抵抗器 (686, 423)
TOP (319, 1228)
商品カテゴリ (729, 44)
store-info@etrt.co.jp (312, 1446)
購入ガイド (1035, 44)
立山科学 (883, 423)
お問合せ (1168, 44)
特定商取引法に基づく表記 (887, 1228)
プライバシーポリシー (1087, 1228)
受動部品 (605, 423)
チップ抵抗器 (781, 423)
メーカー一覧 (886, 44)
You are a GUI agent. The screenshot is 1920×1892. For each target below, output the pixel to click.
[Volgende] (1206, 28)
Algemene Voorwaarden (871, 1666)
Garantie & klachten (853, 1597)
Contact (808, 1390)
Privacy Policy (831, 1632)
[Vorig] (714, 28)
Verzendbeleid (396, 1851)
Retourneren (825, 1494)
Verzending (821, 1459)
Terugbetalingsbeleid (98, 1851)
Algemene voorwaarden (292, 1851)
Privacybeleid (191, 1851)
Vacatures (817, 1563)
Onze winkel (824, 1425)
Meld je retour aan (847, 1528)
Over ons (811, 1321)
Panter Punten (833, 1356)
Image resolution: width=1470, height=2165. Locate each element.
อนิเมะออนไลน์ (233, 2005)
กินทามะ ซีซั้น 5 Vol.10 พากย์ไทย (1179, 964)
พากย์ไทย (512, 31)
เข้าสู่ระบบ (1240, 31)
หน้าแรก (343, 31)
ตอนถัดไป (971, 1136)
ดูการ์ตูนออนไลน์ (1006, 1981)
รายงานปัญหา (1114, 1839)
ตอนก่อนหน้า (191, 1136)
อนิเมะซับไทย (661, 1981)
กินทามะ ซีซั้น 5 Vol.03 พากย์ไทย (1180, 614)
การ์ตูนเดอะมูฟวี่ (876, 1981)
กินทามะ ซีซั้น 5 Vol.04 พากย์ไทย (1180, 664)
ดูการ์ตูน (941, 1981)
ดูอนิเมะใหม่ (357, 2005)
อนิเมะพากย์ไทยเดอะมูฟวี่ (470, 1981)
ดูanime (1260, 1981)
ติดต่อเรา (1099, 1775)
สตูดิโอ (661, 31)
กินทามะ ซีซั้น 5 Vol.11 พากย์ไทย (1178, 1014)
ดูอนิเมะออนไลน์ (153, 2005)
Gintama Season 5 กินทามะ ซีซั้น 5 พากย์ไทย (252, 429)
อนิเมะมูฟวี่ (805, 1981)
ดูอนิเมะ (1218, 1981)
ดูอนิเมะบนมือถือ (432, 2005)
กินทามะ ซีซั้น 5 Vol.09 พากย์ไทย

→ **PROBLEM DESCRIPTION**: Every entry is to be restated word for word.

→ **TASK OUTPUT**:
抵抗器 (686, 423)
TOP (319, 1228)
商品カテゴリ (729, 44)
store-info@etrt.co.jp (312, 1446)
購入ガイド (1035, 44)
立山科学 (883, 423)
お問合せ (1168, 44)
特定商取引法に基づく表記 (887, 1228)
プライバシーポリシー (1087, 1228)
受動部品 (605, 423)
チップ抵抗器 (781, 423)
メーカー一覧 (886, 44)
You are a GUI agent. The screenshot is 1920×1892. For each target below, output the pixel to click.
[Volgende] (1206, 28)
Algemene Voorwaarden (871, 1666)
Garantie & klachten (853, 1597)
Contact (808, 1390)
Privacy Policy (831, 1632)
[Vorig] (714, 28)
Verzendbeleid (396, 1851)
Retourneren (825, 1494)
Verzending (821, 1459)
Terugbetalingsbeleid (98, 1851)
Algemene voorwaarden (292, 1851)
Privacybeleid (191, 1851)
Vacatures (817, 1563)
Onze winkel (824, 1425)
Meld je retour aan (847, 1528)
Over ons (811, 1321)
Panter Punten (833, 1356)
Image resolution: width=1470, height=2165. Locate each element.
อนิเมะออนไลน์ (233, 2005)
กินทามะ ซีซั้น 5 Vol.10 พากย์ไทย (1179, 964)
พากย์ไทย (512, 31)
เข้าสู่ระบบ (1240, 31)
หน้าแรก (343, 31)
ตอนถัดไป (971, 1136)
ดูการ์ตูนออนไลน์ (1006, 1981)
รายงานปัญหา (1114, 1839)
ตอนก่อนหน้า (191, 1136)
อนิเมะซับไทย (661, 1981)
กินทามะ ซีซั้น 5 Vol.03 พากย์ไทย (1180, 614)
การ์ตูนเดอะมูฟวี่ (876, 1981)
กินทามะ ซีซั้น 5 Vol.04 พากย์ไทย (1180, 664)
ดูการ์ตูน (941, 1981)
ดูอนิเมะใหม่ (357, 2005)
อนิเมะพากย์ไทยเดอะมูฟวี่ (470, 1981)
ดูanime (1260, 1981)
ติดต่อเรา (1099, 1775)
สตูดิโอ (661, 31)
กินทามะ ซีซั้น 5 Vol.11 พากย์ไทย (1178, 1014)
ดูอนิเมะออนไลน์ (153, 2005)
Gintama Season 5 กินทามะ ซีซั้น 5 พากย์ไทย (252, 429)
อนิเมะมูฟวี่ (805, 1981)
ดูอนิเมะ (1218, 1981)
ดูอนิเมะบนมือถือ (432, 2005)
กินทามะ ซีซั้น 5 Vol.09 พากย์ไทย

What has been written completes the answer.